- [SOURCE INFORMATION]
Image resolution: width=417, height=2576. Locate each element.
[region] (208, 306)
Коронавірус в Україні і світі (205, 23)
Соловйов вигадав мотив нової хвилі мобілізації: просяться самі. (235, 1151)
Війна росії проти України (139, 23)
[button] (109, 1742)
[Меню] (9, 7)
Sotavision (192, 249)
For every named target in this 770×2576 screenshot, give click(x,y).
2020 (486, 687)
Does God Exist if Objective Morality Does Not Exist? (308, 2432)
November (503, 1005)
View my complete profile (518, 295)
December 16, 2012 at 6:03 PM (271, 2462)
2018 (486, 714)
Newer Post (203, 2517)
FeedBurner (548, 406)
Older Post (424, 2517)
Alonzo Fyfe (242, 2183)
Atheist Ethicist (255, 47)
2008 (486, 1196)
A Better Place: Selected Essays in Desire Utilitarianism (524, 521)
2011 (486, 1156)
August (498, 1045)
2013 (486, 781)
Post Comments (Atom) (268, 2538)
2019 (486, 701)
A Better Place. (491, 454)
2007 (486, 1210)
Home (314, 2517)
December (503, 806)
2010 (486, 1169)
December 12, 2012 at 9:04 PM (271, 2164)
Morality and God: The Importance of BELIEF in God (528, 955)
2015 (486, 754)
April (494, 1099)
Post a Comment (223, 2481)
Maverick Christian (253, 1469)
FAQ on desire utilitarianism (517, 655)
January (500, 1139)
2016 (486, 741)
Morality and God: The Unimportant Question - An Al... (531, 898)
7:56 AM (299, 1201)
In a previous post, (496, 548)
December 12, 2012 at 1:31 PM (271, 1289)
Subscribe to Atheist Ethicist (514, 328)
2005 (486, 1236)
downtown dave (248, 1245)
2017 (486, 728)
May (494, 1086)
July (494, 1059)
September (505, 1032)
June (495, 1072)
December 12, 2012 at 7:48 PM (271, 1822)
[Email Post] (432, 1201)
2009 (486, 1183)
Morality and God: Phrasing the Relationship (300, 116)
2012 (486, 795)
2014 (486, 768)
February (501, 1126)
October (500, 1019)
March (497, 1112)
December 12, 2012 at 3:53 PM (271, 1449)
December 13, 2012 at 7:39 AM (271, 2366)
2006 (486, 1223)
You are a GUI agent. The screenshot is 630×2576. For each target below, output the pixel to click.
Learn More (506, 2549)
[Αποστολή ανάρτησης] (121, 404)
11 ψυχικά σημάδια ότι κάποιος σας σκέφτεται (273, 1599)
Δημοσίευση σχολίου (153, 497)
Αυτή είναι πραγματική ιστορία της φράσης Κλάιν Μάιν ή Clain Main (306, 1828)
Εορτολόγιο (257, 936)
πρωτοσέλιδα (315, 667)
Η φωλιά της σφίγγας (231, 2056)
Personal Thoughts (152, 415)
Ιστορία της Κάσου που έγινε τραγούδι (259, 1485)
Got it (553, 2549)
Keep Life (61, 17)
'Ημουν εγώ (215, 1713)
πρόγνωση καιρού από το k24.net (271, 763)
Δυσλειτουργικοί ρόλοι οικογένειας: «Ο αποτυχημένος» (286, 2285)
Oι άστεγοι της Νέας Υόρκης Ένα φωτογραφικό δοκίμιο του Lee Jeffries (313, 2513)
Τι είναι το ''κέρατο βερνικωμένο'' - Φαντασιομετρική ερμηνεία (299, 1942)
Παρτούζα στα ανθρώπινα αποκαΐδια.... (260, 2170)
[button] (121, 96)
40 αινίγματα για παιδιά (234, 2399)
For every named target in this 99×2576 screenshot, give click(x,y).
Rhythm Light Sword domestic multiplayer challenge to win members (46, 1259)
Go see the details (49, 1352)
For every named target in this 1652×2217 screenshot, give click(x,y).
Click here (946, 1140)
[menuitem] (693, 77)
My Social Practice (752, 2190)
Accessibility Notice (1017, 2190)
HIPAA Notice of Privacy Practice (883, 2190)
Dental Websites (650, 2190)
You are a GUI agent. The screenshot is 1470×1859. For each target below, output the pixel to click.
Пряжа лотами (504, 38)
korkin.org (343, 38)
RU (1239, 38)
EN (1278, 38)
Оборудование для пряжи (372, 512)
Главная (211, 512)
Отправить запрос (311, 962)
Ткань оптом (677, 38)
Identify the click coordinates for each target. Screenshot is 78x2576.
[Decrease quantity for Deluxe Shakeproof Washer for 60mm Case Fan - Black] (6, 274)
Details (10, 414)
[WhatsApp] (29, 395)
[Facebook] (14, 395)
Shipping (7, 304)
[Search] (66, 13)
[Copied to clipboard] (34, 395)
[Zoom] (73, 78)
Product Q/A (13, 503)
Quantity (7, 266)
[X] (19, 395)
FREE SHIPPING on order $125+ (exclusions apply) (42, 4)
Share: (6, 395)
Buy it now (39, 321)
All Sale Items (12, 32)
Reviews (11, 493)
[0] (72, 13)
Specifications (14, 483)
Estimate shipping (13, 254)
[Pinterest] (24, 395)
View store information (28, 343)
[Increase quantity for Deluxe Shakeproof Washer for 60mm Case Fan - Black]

- [ACTIVITY] Reproduce the entries above in full and exactly.

- [RESPONSE TO THIS EXERCISE]
Image resolution: width=417, height=2576. Locate each element.
[region] (208, 306)
Коронавірус в Україні і світі (205, 23)
Соловйов вигадав мотив нової хвилі мобілізації: просяться самі. (235, 1151)
Війна росії проти України (139, 23)
[button] (109, 1742)
[Меню] (9, 7)
Sotavision (192, 249)
For every named target in this 770×2576 screenshot, give click(x,y).
2020 (486, 687)
Does God Exist if Objective Morality Does Not Exist? (308, 2432)
November (503, 1005)
View my complete profile (518, 295)
December 16, 2012 at 6:03 PM (271, 2462)
2018 (486, 714)
Newer Post (203, 2517)
FeedBurner (548, 406)
Older Post (424, 2517)
Alonzo Fyfe (242, 2183)
Atheist Ethicist (255, 47)
2008 (486, 1196)
A Better Place: Selected Essays in Desire Utilitarianism (524, 521)
2011 (486, 1156)
August (498, 1045)
2013 (486, 781)
Post Comments (Atom) (268, 2538)
2019 (486, 701)
A Better Place. (491, 454)
2007 (486, 1210)
Home (314, 2517)
December (503, 806)
2010 (486, 1169)
December 12, 2012 at 9:04 PM (271, 2164)
Morality and God: The Importance of BELIEF in God (528, 955)
2015 (486, 754)
April (494, 1099)
Post a Comment (223, 2481)
Maverick Christian (253, 1469)
FAQ on desire utilitarianism (517, 655)
January (500, 1139)
2016 (486, 741)
Morality and God: The Unimportant Question - An Al... (531, 898)
7:56 AM (299, 1201)
In a previous post, (496, 548)
December 12, 2012 at 1:31 PM (271, 1289)
Subscribe to Atheist Ethicist (514, 328)
2005 (486, 1236)
downtown dave (248, 1245)
2017 (486, 728)
May (494, 1086)
July (494, 1059)
September (505, 1032)
June (495, 1072)
December 12, 2012 at 7:48 PM (271, 1822)
[Email Post] (432, 1201)
2009 (486, 1183)
Morality and God: Phrasing the Relationship (300, 116)
2012 (486, 795)
2014 (486, 768)
February (501, 1126)
October (500, 1019)
March (497, 1112)
December 12, 2012 at 3:53 PM (271, 1449)
December 13, 2012 at 7:39 AM (271, 2366)
2006 (486, 1223)
You are a GUI agent. The screenshot is 630×2576. For each target below, output the pixel to click.
Learn More (506, 2549)
[Αποστολή ανάρτησης] (121, 404)
11 ψυχικά σημάδια ότι κάποιος σας σκέφτεται (273, 1599)
Δημοσίευση σχολίου (153, 497)
Αυτή είναι πραγματική ιστορία της φράσης Κλάιν Μάιν ή Clain Main (306, 1828)
Εορτολόγιο (257, 936)
πρωτοσέλιδα (315, 667)
Η φωλιά της σφίγγας (231, 2056)
Personal Thoughts (152, 415)
Ιστορία της Κάσου που έγινε τραγούδι (259, 1485)
Got it (553, 2549)
Keep Life (61, 17)
'Ημουν εγώ (215, 1713)
πρόγνωση καιρού από το k24.net (271, 763)
Δυσλειτουργικοί ρόλοι οικογένειας: «Ο αποτυχημένος» (286, 2285)
Oι άστεγοι της Νέας Υόρκης Ένα φωτογραφικό δοκίμιο του Lee Jeffries (313, 2513)
Τι είναι το ''κέρατο βερνικωμένο'' - Φαντασιομετρική ερμηνεία (299, 1942)
Παρτούζα στα ανθρώπινα αποκαΐδια.... (260, 2170)
[button] (121, 96)
40 αινίγματα για παιδιά (234, 2399)
For every named target in this 99×2576 screenshot, give click(x,y).
Rhythm Light Sword domestic multiplayer challenge to win members (46, 1259)
Go see the details (49, 1352)
For every named target in this 1652×2217 screenshot, give click(x,y).
Click here (946, 1140)
[menuitem] (693, 77)
My Social Practice (752, 2190)
Accessibility Notice (1017, 2190)
HIPAA Notice of Privacy Practice (883, 2190)
Dental Websites (650, 2190)
You are a GUI agent. The screenshot is 1470×1859. For each target below, output the pixel to click.
Пряжа лотами (504, 38)
korkin.org (343, 38)
RU (1239, 38)
EN (1278, 38)
Оборудование для пряжи (372, 512)
Главная (211, 512)
Отправить запрос (311, 962)
Ткань оптом (677, 38)
Identify the click coordinates for each target. Screenshot is 78x2576.
[Decrease quantity for Deluxe Shakeproof Washer for 60mm Case Fan - Black] (6, 274)
Details (10, 414)
[WhatsApp] (29, 395)
[Facebook] (14, 395)
Shipping (7, 304)
[Search] (66, 13)
[Copied to clipboard] (34, 395)
[Zoom] (73, 78)
Product Q/A (13, 503)
Quantity (7, 266)
[X] (19, 395)
FREE SHIPPING on order $125+ (exclusions apply) (42, 4)
Share: (6, 395)
Buy it now (39, 321)
All Sale Items (12, 32)
Reviews (11, 493)
[0] (72, 13)
Specifications (14, 483)
Estimate shipping (13, 254)
[Pinterest] (24, 395)
View store information (28, 343)
[Increase quantity for Deluxe Shakeproof Washer for 60mm Case Fan - Black]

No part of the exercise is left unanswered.